- _Document passage_:
■ ■ ■ ■

Joshua Barocas, an infectious-disease specialist at the Boston University School of Medicine, said the science makes sense although he does not know of a case in which a patient received both those treatments at the same time.
“The monoclonal antibodies neutralize the virus and the remdesivir stops the viral replication,” he explained.
Dexamethasone is recommended only in patients who are extremely ill, according to many guidelines, but a number of hospitals routinely give the drug to any patient who requires supplemental oxygen, if only for a few hours. A recent study found it tends to reduce deaths from the virus but nearly a quarter of infected patients getting it with supplemental oxygen — as Trump has — still died.
Steroids in high doses and over long periods of time also can lead to serious changes in mental status that include delirium, hallucinations and confusion.
Barocas said at the dose typically used for the coronavirus, this is unlikely to be an issue and White House physicians are probably monitoring the president closely.
“It’s not outside the range of possibilities that he could have that adverse event,” Barocas said.
Another drug the president is taking — famotidine — remains controversial. The Trump administration earlier this year granted a $21 million emergency contract to researchers to try famotidine on ill patients — despite a whistleblower complaint that it was rushed through by the Department of Health and Human Services without the necessary scientific oversight. According to an investigation by the Associated Press, internal emails show a top Food and Drug Administration official expressed concerns that the daily injections, which are experimental, pushed safety “to the limits.”
“There’s no evidence at this point to suggest vitamin D or zinc do anything for or against covid. And I haven’t seen any good evidence about famotidine,” Barocas said.
“I really don’t want these other medications to become the next hydroxychloroquine,” he added, referring to Trump’s touting of the antimalarial drug without evidence of its effectiveness. The drug was subsequently found to offer no benefits to covid-19 patients.
Hydroxychloroquine is not on the list of medications his doctors said Trump is taking at Walter Reed.
Another treatment missing from Trump’s regimen arsenal is a blood thinner given as a standard practice these days to any hospitalized patient with covid-19 to reduce the risk of clots. In the spring, many doctors were surprised to find microclots that appear in the lungs and heart appeared to be killing some patients.
Doctors speculated the president may have declined the treatment after what happened to his younger brother, Robert, who died in August due to brain bleeds. He had been taking blood thinners.
Experts acknowledged discharge from the hospital for a sitting president would be very different than for a normal person — and would not necessarily indicate the same level of stability in his illness.
Hospitals, they noted, typically do not discharge patients who are on IV medications, and Trump is in the middle of a five-day course of remdesivir that is given intravenously.
But a team of specialists could continue to monitor him at the White House and would probably have access to heart monitors, oxygen tanks, and even a “crash cart” — which contains materials to resuscitate a patient should he need that.
The president would also have his regular fleet of helicopters and other transportation at his disposal to get him to the hospital quickly if needed.
But Barocas said the decision whether to discharge the president should not just be about his condition — but also about the White House staff, including cooks, butlers, housekeepers and other personnel, who work in the buildings.
When it comes to infectious diseases like covid-19, he said, “we want to make sure we have a place for someone that is not only safe for them — but safe for them to isolate so they won’t infect other people.”
“My concern is,” he said. “What are the protections for the people who will have to care for this elderly man who probably won’t isolate and won’t wear a mask?”

■ ■ ■ ■

- _Data listing_:
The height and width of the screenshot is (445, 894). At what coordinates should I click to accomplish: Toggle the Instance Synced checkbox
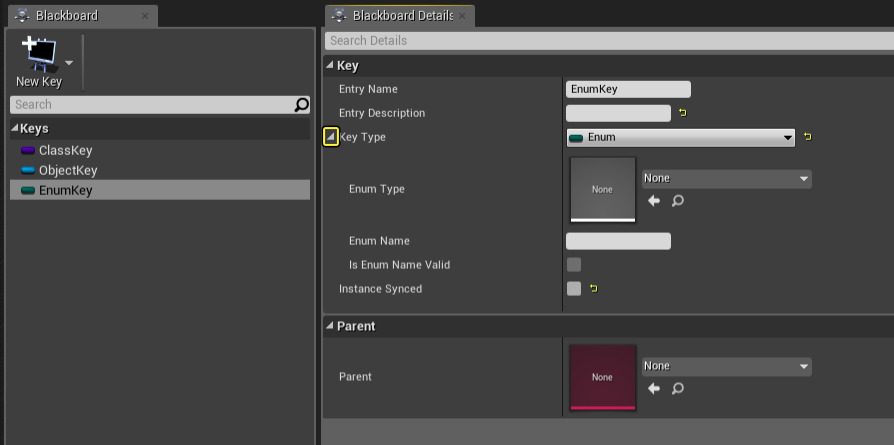click(x=573, y=289)
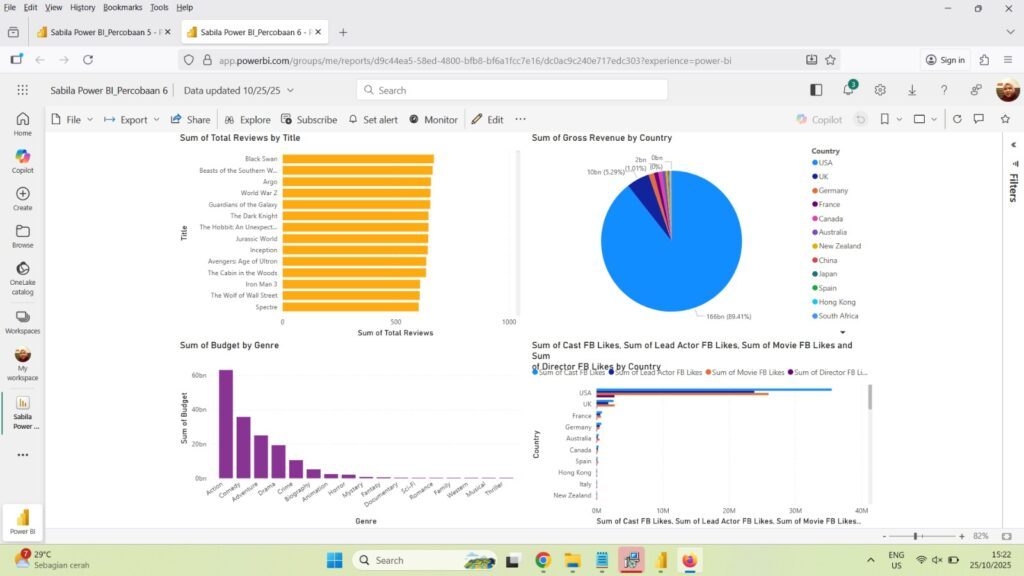1024x576 pixels.
Task: Click the download icon in header
Action: (912, 90)
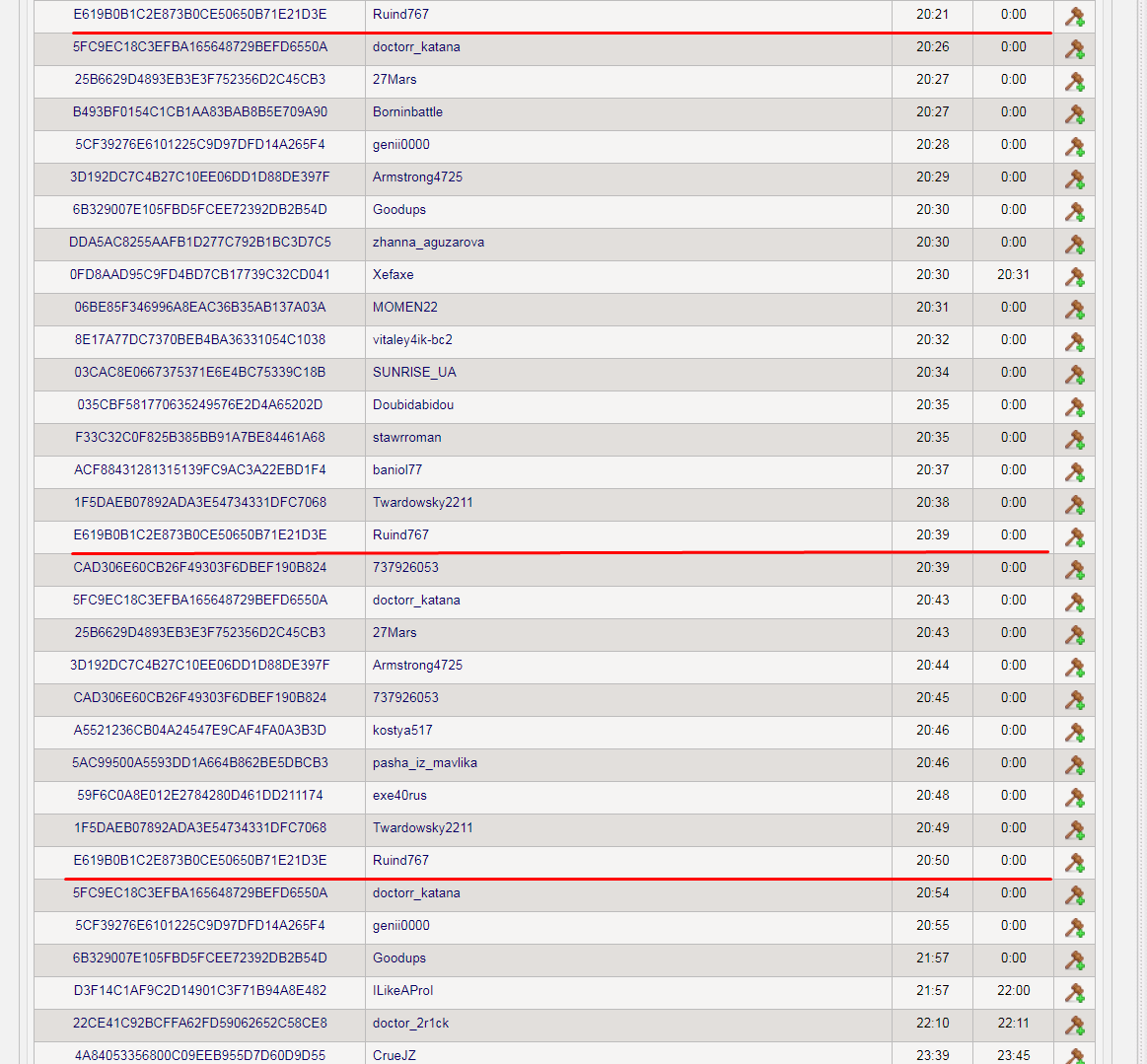Ban pasha_iz_mavlika with the hammer icon

pos(1074,764)
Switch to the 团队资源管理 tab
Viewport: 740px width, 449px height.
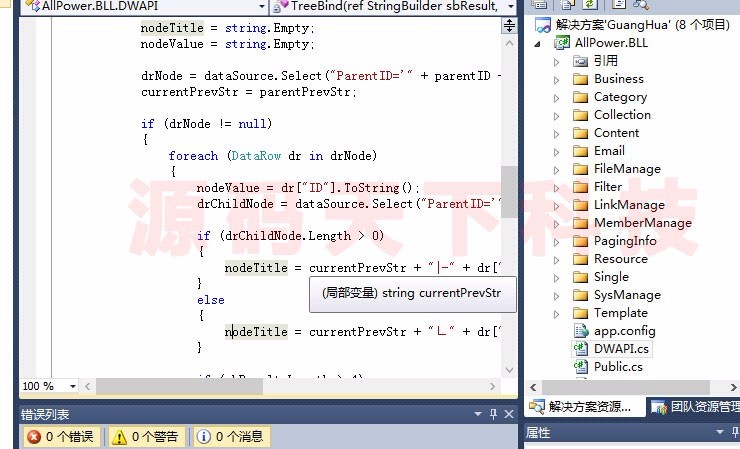(695, 407)
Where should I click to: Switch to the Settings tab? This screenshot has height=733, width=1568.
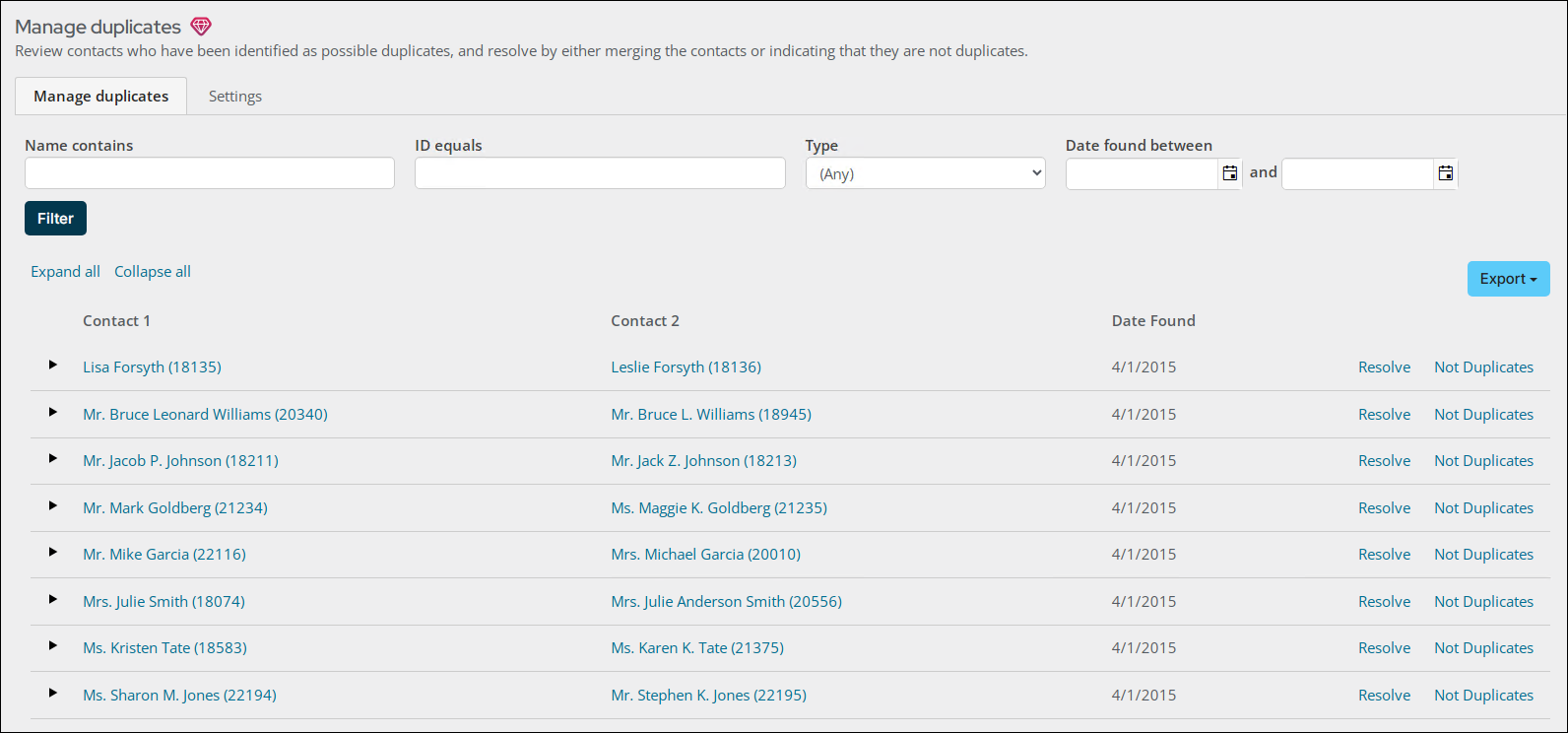point(235,97)
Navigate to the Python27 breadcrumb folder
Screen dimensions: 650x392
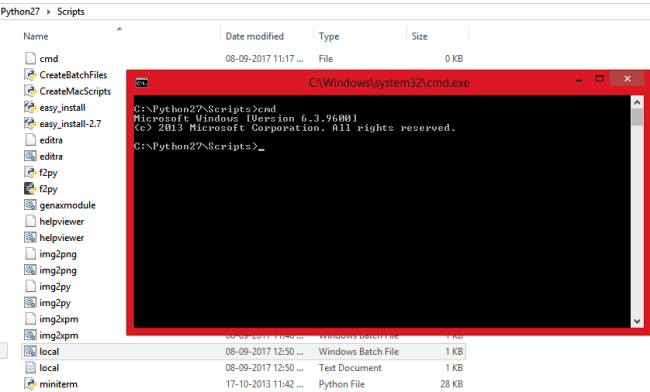tap(20, 12)
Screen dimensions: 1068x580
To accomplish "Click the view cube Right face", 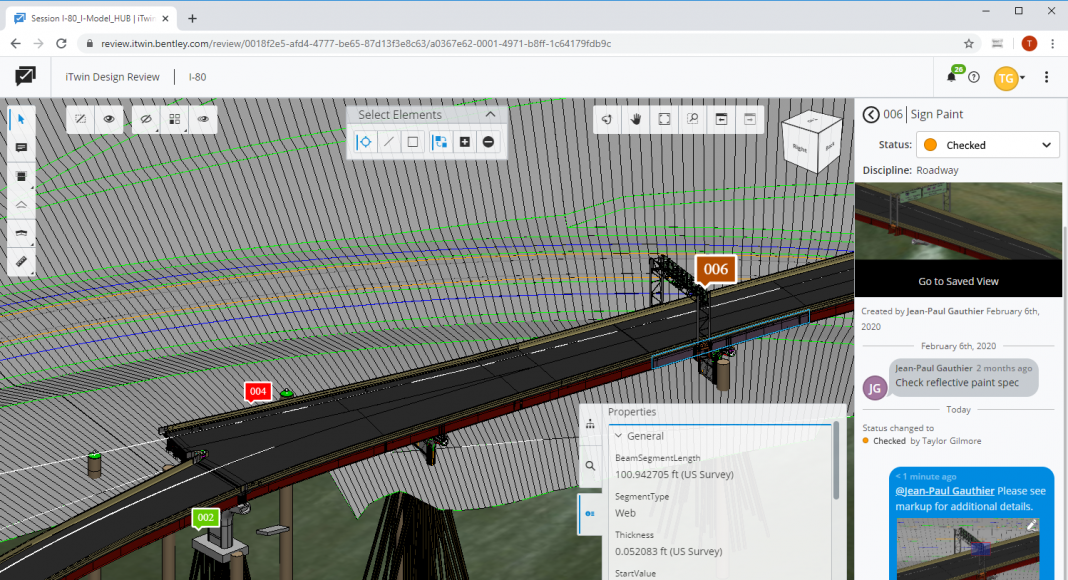I will coord(800,146).
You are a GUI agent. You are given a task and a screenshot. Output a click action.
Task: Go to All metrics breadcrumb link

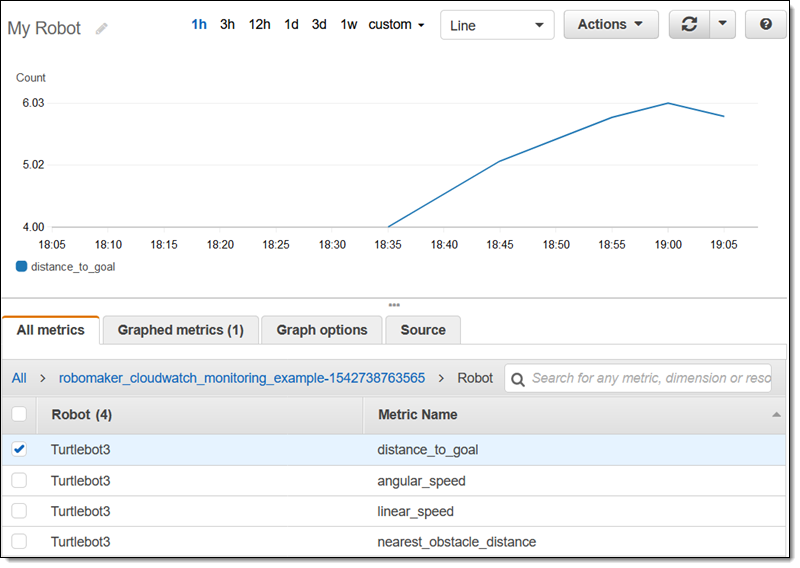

■ ■ ■ ■

- _Questions_:
1. In the article on Trump's covid-19 treatment, how long is the course of remdesivir that Trump is in the middle of?
2. Quote the article on Trump's covid-19 treatment from "Dexamethasone is recommended" up to and including "hallucinations and confusion.".

- _Answers per task_:
1. Five days.

2.
Dexamethasone is recommended only in patients who are extremely ill, according to many guidelines, but a number of hospitals routinely give the drug to any patient who requires supplemental oxygen, if only for a few hours. A recent study found it tends to reduce deaths from the virus but nearly a quarter of infected patients getting it with supplemental oxygen — as Trump has — still died.
Steroids in high doses and over long periods of time also can lead to serious changes in mental status that include delirium, hallucinations and confusion.